Chi ha conosciuto Loris D'Ambrosio sa quale persona seria e scrupoloso giurista egli fosse. Era stato collaboratore di Giovanni Falcone al ministero di Grazia e Giustizia e questo punto da solo dice molto, se non tutto. Al Quirinale ha servito sotto due presidenti, Ciampi e Napolitano.
Il capo dello Stato lo ha ricordato con parole appassionate e animo addolorato, al di fuori dei consueti codici di prudenza istituzionale: «atroce rammarico per una campagna violenta e irresponsabile di insinuazioni ed escogitazioni ingiuriose cui era stato esposto». Il nesso morale con l'inchiesta di Palermo è così indicato senza giri di parole e del resto nessuno dubita che lo stress per quelle giornate di fuoco abbia contribuito alla drammatica, improvvisa fine del consigliere giuridico.

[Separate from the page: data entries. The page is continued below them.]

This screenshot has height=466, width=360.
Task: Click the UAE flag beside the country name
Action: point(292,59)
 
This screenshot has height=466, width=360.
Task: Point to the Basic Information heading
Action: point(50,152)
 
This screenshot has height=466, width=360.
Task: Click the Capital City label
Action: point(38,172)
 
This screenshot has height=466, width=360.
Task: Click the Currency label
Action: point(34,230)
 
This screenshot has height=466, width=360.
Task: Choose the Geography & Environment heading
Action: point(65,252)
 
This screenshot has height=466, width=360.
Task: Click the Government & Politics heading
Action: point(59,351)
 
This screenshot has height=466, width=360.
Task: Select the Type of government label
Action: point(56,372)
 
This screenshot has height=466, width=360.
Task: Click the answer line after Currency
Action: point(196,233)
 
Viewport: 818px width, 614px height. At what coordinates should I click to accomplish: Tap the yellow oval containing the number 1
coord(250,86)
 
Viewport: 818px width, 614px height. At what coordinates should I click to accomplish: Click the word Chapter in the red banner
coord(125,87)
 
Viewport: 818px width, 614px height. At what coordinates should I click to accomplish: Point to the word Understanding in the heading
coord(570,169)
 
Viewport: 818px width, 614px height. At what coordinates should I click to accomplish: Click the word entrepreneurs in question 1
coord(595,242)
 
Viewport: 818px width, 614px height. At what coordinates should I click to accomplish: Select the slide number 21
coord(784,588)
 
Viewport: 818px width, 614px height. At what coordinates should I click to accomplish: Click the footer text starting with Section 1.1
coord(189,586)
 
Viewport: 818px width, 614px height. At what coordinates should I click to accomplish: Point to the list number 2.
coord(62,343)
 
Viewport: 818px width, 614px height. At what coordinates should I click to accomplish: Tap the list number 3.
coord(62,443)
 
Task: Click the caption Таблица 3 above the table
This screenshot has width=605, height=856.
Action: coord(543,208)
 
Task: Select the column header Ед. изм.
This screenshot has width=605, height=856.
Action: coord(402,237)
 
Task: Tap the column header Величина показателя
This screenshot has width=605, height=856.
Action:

D'altra parte, c'è da sperare che le forze politiche evitino di precipitarsi nel carosello delle polemiche. Il miglior modo per rendere omaggio alla memoria di D'Ambrosio è ricordarlo come un onesto servitore dello Stato, senza sfruttarlo per l'ennesima, inutile sfida fra Parlamento e magistratura. Ma tale scrupolo non può riguardare solo i politici. L'uso mediatico della giustizia produce danni alla convivenza civile, colpisce le persone, talvolta in modo irreparabile, e non avvicina la verità. Anche su tale aspetto è opportuno che rifletta chi è titolare di responsabilità delicate. Le inchieste sono, come è ovvio, lo strumento per accertare eventuali reati penali e non possono trasformarsi in un ariete per scardinare le istituzioni o riscrivere la storia d'Italia.